======== MATERIAL TO PROCESS
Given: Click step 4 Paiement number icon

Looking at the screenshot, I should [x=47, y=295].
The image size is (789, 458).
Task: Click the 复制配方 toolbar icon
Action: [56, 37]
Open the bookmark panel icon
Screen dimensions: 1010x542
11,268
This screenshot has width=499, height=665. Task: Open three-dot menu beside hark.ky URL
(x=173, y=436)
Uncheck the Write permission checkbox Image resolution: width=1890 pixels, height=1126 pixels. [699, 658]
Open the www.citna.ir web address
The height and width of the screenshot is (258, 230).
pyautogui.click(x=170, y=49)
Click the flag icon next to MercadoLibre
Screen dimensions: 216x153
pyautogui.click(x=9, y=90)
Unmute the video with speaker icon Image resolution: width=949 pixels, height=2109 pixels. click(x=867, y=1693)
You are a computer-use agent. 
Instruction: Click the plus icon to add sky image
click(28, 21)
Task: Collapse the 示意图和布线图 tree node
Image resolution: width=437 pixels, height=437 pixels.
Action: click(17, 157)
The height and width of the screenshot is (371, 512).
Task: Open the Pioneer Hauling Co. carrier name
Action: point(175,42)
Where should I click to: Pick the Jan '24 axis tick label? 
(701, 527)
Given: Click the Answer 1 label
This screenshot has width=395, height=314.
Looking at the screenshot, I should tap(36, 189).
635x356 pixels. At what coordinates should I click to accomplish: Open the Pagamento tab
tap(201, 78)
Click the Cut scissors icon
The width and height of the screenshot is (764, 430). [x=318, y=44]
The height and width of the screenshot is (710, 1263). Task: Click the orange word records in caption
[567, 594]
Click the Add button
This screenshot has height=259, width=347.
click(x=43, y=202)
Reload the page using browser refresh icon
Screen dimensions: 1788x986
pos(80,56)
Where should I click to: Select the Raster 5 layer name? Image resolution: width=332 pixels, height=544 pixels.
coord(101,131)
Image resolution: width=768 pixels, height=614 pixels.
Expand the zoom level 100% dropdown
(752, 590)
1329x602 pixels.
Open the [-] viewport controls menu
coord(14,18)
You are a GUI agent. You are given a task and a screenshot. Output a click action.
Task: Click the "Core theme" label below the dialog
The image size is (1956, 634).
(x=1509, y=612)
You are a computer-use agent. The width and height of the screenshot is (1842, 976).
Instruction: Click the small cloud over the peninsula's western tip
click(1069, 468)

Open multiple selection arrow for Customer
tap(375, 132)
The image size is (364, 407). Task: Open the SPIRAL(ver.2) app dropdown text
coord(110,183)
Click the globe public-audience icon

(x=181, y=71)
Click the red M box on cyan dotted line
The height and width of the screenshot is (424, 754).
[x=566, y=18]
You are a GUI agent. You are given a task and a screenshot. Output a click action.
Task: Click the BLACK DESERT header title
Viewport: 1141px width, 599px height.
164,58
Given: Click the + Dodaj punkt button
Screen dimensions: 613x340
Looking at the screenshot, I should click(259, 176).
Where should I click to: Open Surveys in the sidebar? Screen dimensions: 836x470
================
DIRECTIONS: Rewrite all of the material above, putting "Goal" wherever "Instruction" appears and leaving everything else unchanged.

SOLUTION TO THIS PROBLEM:
Given: Click step 4 Paiement number icon

Looking at the screenshot, I should [x=47, y=295].
The image size is (789, 458).
Task: Click the 复制配方 toolbar icon
Action: [56, 37]
Open the bookmark panel icon
Screen dimensions: 1010x542
11,268
This screenshot has width=499, height=665. Task: Open three-dot menu beside hark.ky URL
(x=173, y=436)
Uncheck the Write permission checkbox Image resolution: width=1890 pixels, height=1126 pixels. [699, 658]
Open the www.citna.ir web address
The height and width of the screenshot is (258, 230).
pyautogui.click(x=170, y=49)
Click the flag icon next to MercadoLibre
Screen dimensions: 216x153
pyautogui.click(x=9, y=90)
Unmute the video with speaker icon Image resolution: width=949 pixels, height=2109 pixels. click(x=867, y=1693)
You are a computer-use agent. 
Goal: Click the plus icon to add sky image
click(28, 21)
Task: Collapse the 示意图和布线图 tree node
Image resolution: width=437 pixels, height=437 pixels.
Action: click(17, 157)
The height and width of the screenshot is (371, 512).
Task: Open the Pioneer Hauling Co. carrier name
Action: point(175,42)
Where should I click to: Pick the Jan '24 axis tick label? 
(701, 527)
Given: Click the Answer 1 label
This screenshot has width=395, height=314.
Looking at the screenshot, I should tap(36, 189).
635x356 pixels. At what coordinates should I click to accomplish: Open the Pagamento tab
tap(201, 78)
Click the Cut scissors icon
The width and height of the screenshot is (764, 430). [x=318, y=44]
The height and width of the screenshot is (710, 1263). Task: Click the orange word records in caption
[567, 594]
Click the Add button
This screenshot has height=259, width=347.
click(x=43, y=202)
Reload the page using browser refresh icon
Screen dimensions: 1788x986
pos(80,56)
Where should I click to: Select the Raster 5 layer name? Image resolution: width=332 pixels, height=544 pixels.
coord(101,131)
Image resolution: width=768 pixels, height=614 pixels.
Expand the zoom level 100% dropdown
(752, 590)
1329x602 pixels.
Open the [-] viewport controls menu
coord(14,18)
You are a GUI agent. You are given a task and a screenshot. Output a click action.
Task: Click the "Core theme" label below the dialog
The image size is (1956, 634).
(x=1509, y=612)
You are a computer-use agent. The width and height of the screenshot is (1842, 976).
Goal: Click the small cloud over the peninsula's western tip
click(1069, 468)

Open multiple selection arrow for Customer
tap(375, 132)
The image size is (364, 407). Task: Open the SPIRAL(ver.2) app dropdown text
coord(110,183)
Click the globe public-audience icon

(x=181, y=71)
Click the red M box on cyan dotted line
The height and width of the screenshot is (424, 754).
[x=566, y=18]
You are a GUI agent. You are given a task and a screenshot. Output a click action.
Task: Click the BLACK DESERT header title
Viewport: 1141px width, 599px height.
164,58
Given: Click the + Dodaj punkt button
Screen dimensions: 613x340
Looking at the screenshot, I should click(259, 176).
Where should I click to: Open Surveys in the sidebar? Screen dimensions: 836x470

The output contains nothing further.